▸ Problem statement
Extract the line that contains "Collapse the Manage apps group" and every line after it through the end of the records below, exactly as written, leaving out any pictures.

═══

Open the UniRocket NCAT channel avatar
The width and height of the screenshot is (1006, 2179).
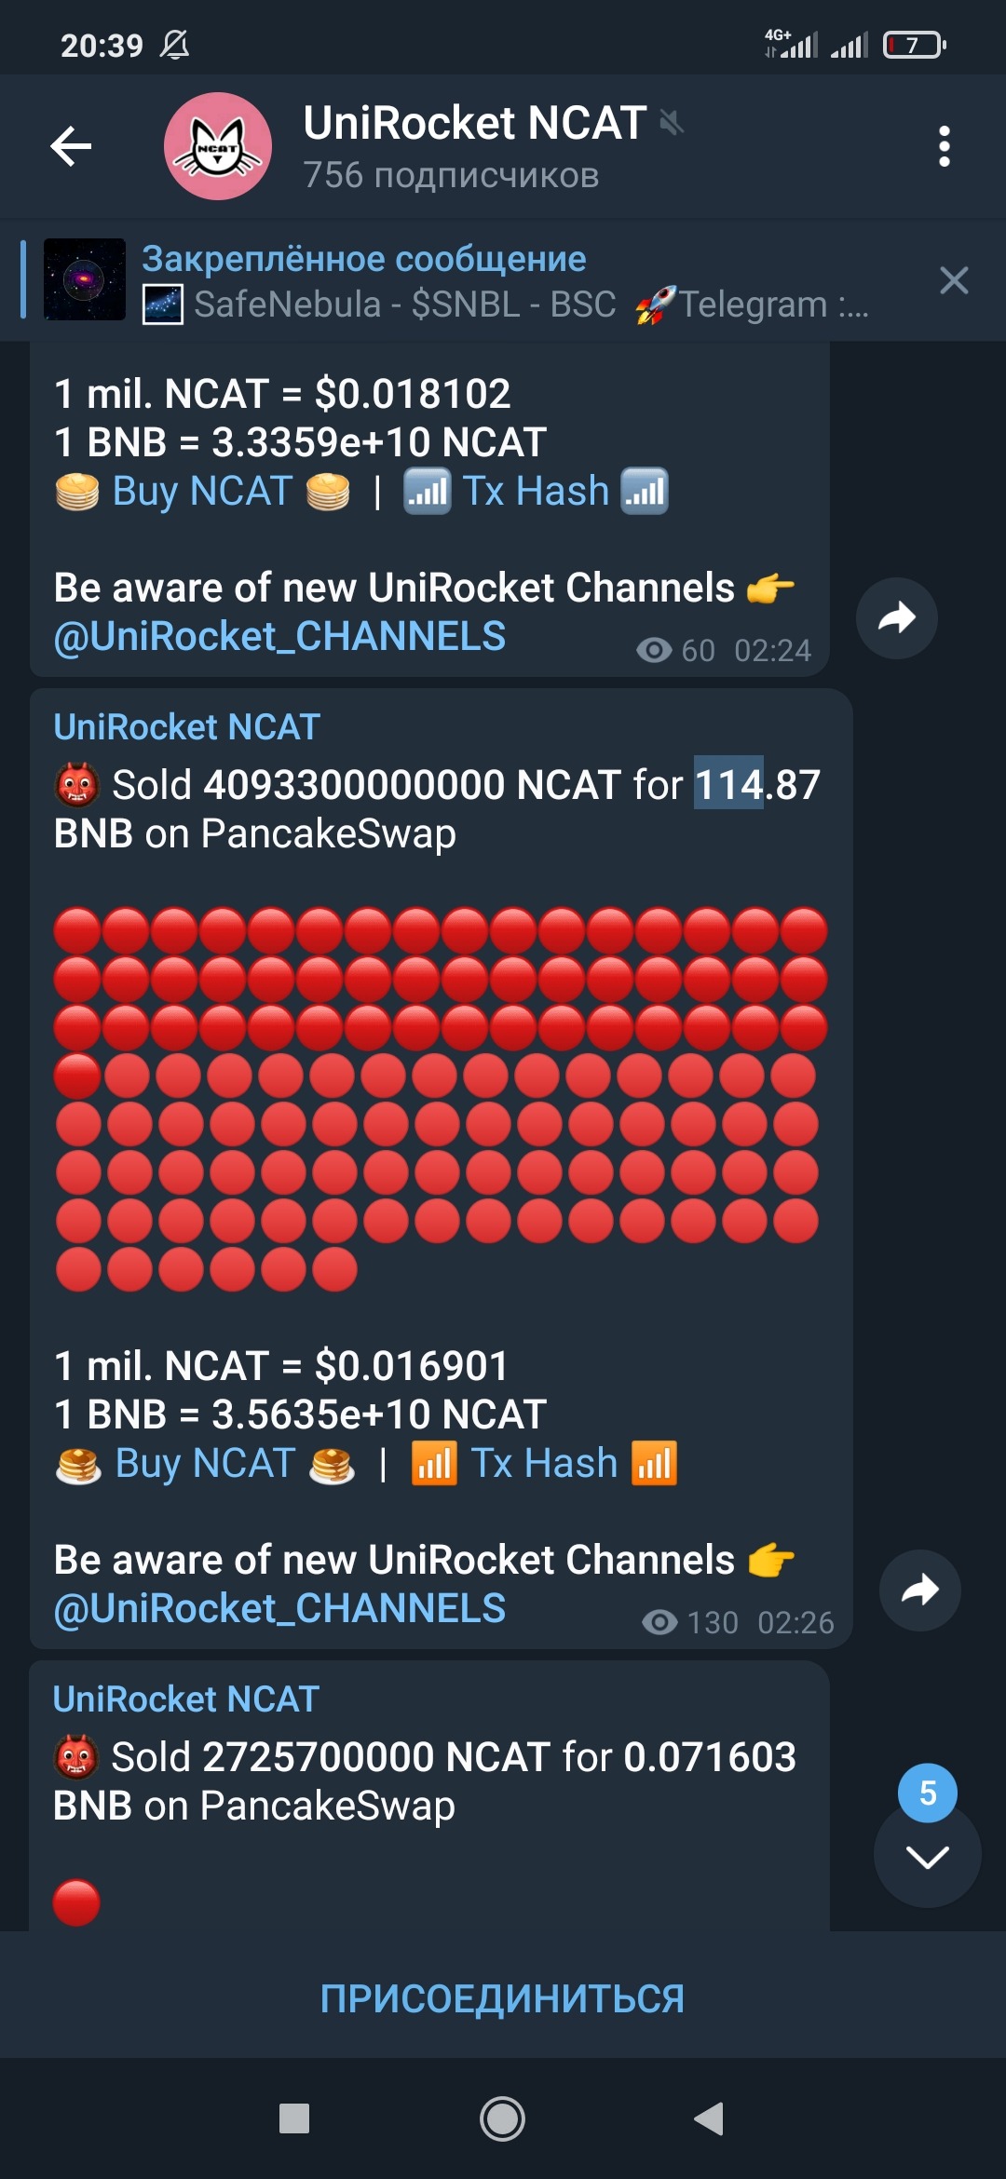click(218, 146)
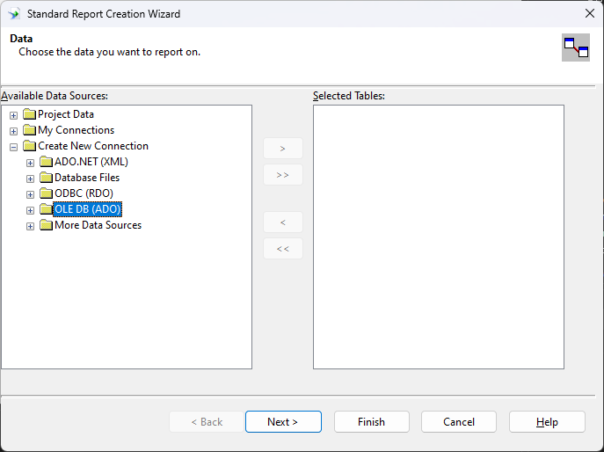Select the ODBC (RDO) tree item
This screenshot has width=604, height=452.
[84, 193]
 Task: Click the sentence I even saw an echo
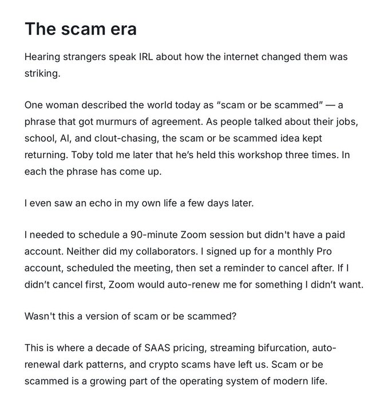(x=139, y=203)
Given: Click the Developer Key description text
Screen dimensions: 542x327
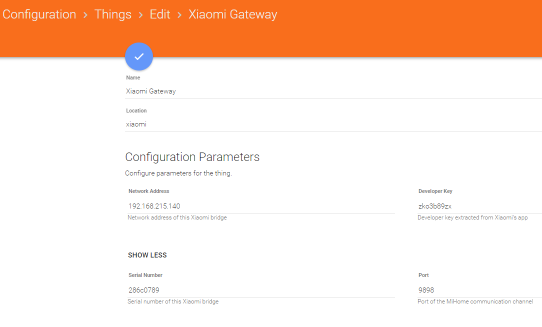Looking at the screenshot, I should (x=473, y=218).
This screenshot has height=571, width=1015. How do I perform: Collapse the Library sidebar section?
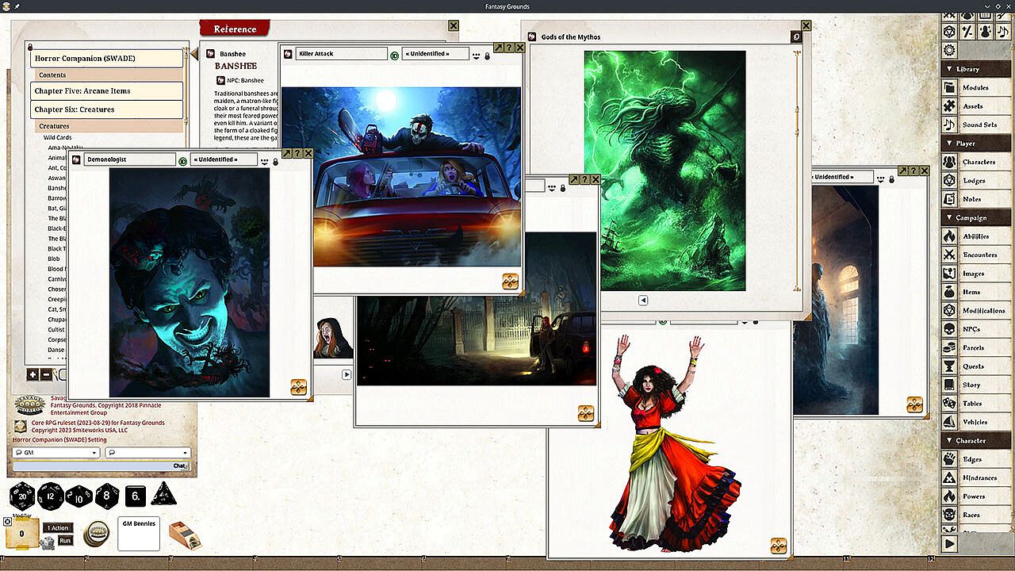click(x=949, y=69)
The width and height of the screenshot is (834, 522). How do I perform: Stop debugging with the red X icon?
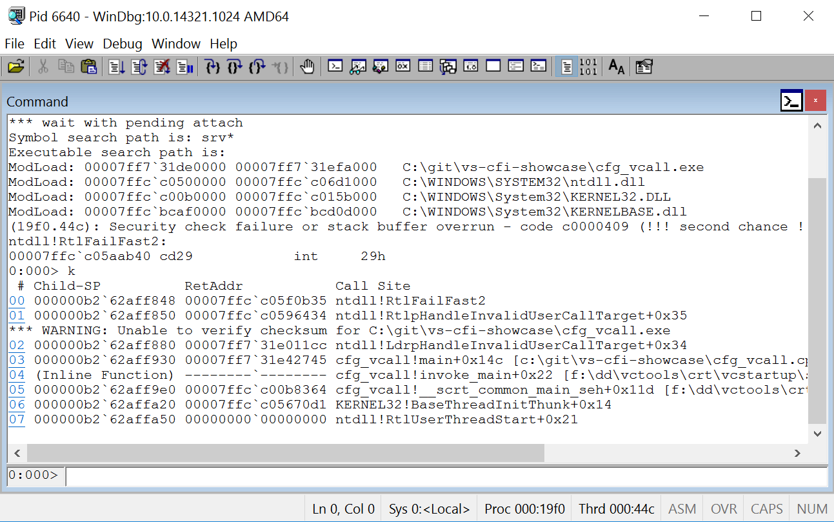click(x=162, y=66)
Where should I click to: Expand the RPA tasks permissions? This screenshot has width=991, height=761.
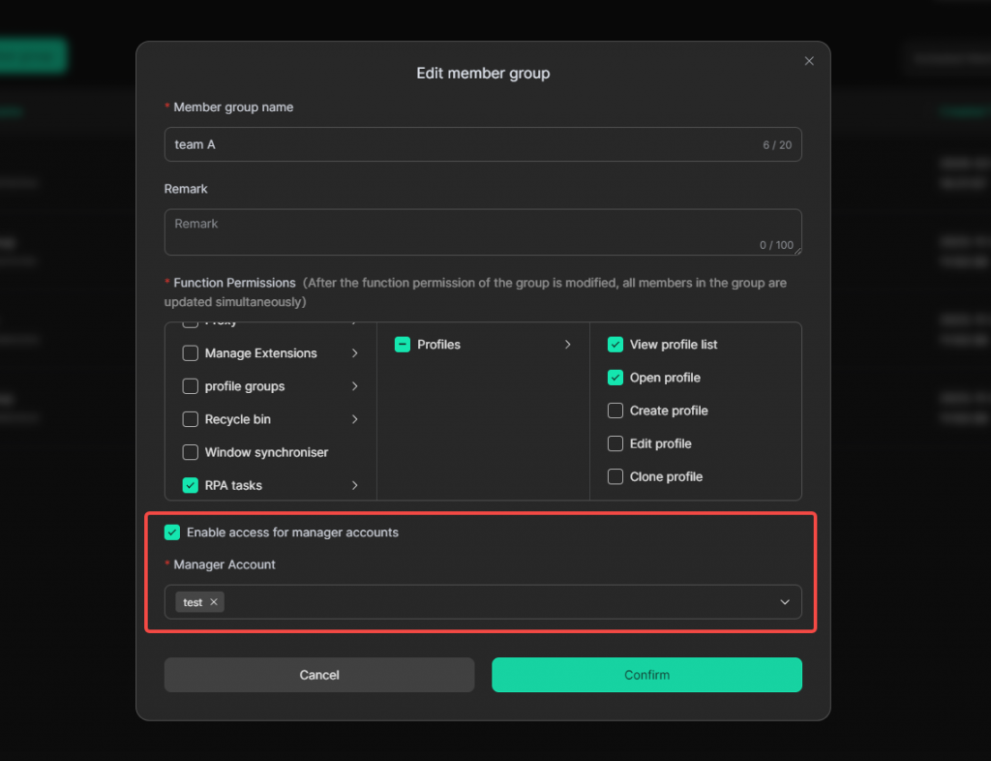[x=355, y=485]
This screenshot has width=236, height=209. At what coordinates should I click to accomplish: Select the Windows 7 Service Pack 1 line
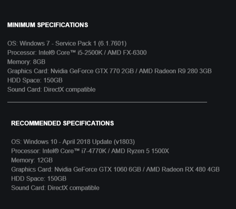(x=67, y=43)
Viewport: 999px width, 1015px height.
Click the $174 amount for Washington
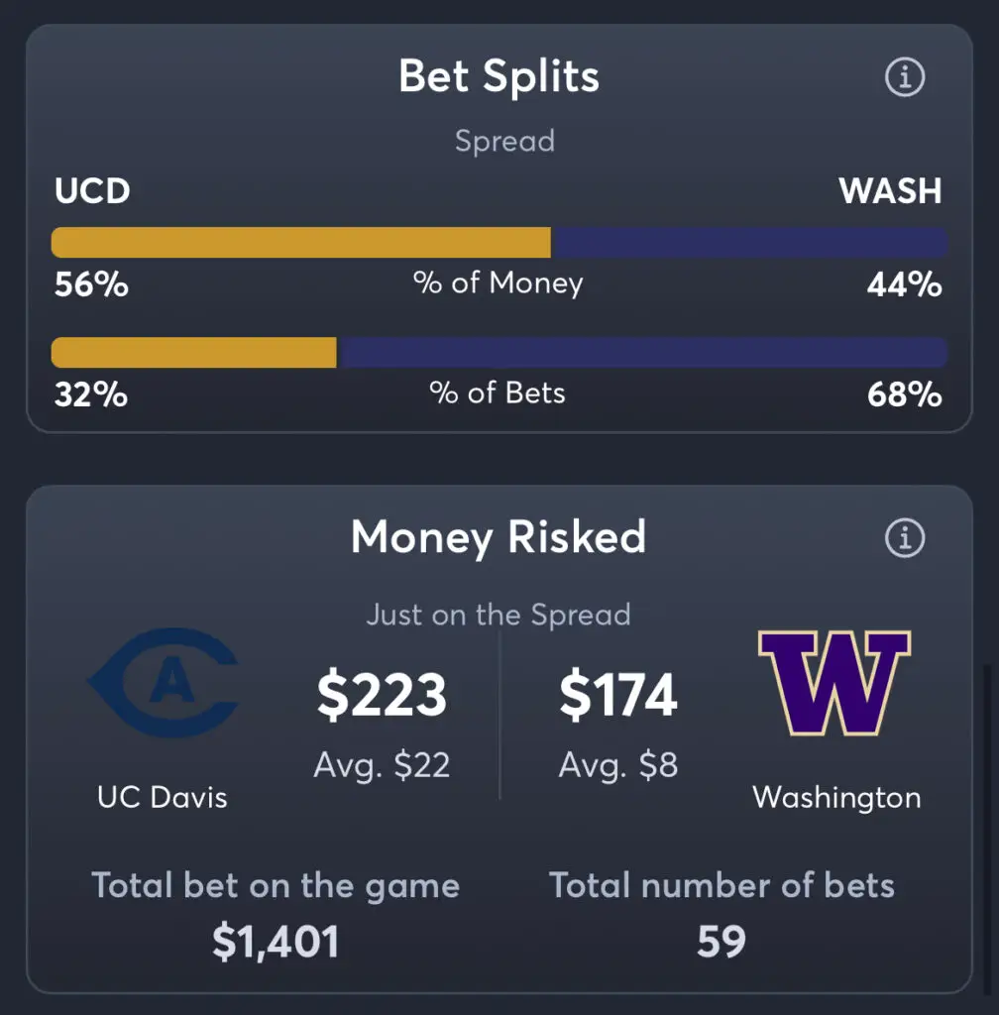[x=618, y=696]
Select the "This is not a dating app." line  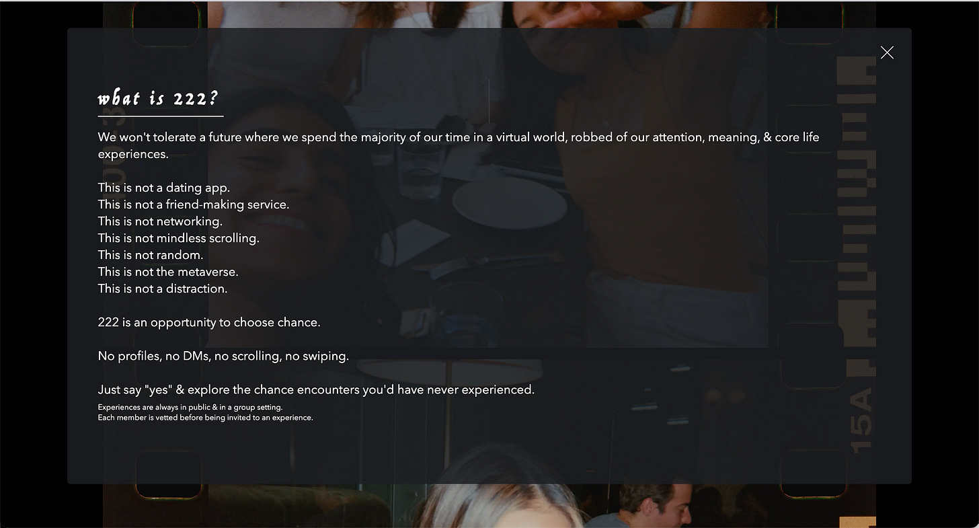point(164,188)
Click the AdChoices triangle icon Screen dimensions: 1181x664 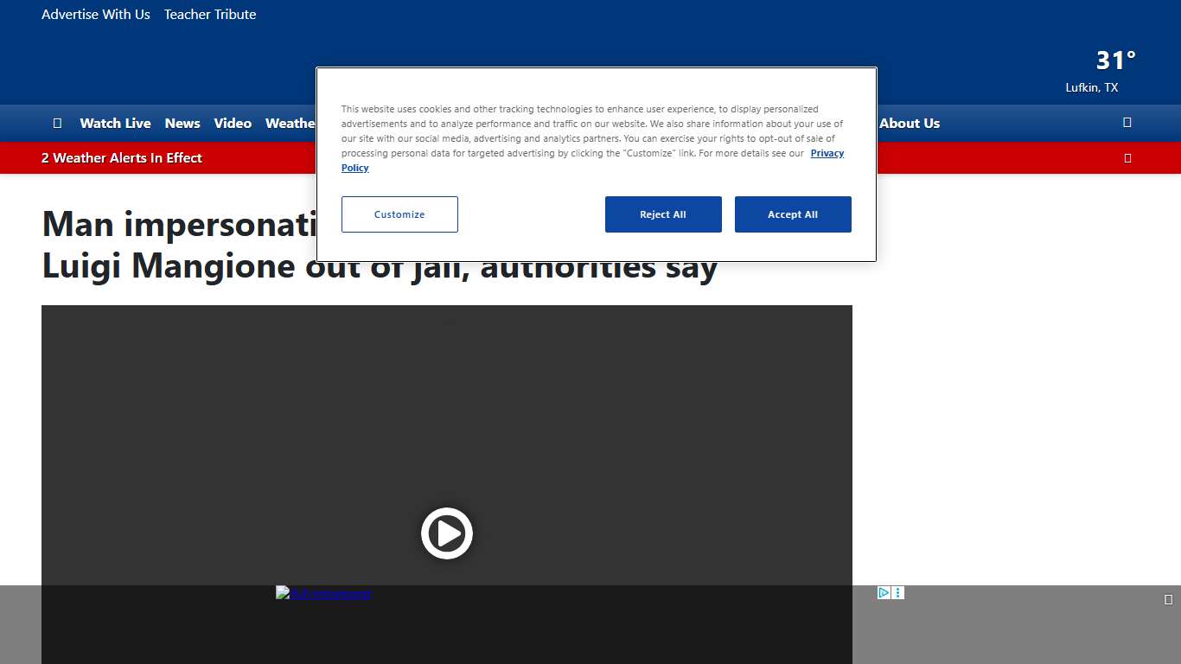[883, 593]
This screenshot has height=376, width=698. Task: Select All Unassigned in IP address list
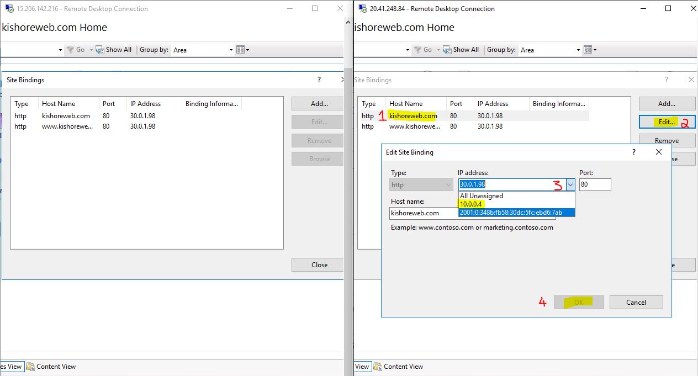pos(482,196)
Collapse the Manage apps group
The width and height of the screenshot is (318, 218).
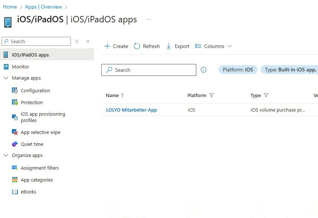pyautogui.click(x=5, y=78)
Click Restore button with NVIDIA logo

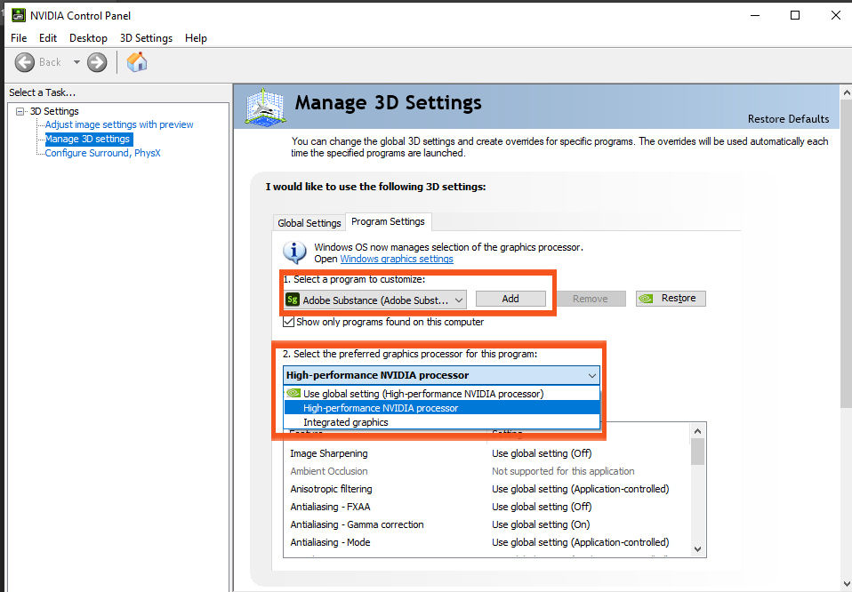(671, 298)
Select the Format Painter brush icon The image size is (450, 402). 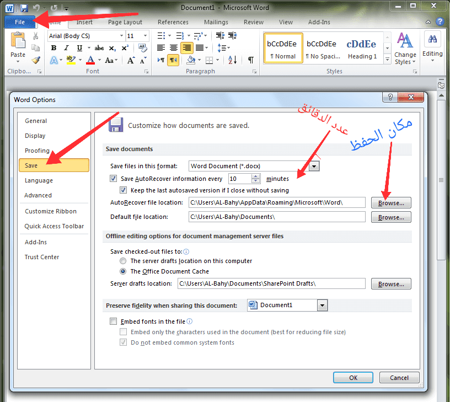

═══

▸ Answer for this exercise
Collapse the Manage apps group
The width and height of the screenshot is (318, 218).
pyautogui.click(x=5, y=78)
Click Restore button with NVIDIA logo

(671, 298)
Select the Format Painter brush icon The image size is (450, 402). 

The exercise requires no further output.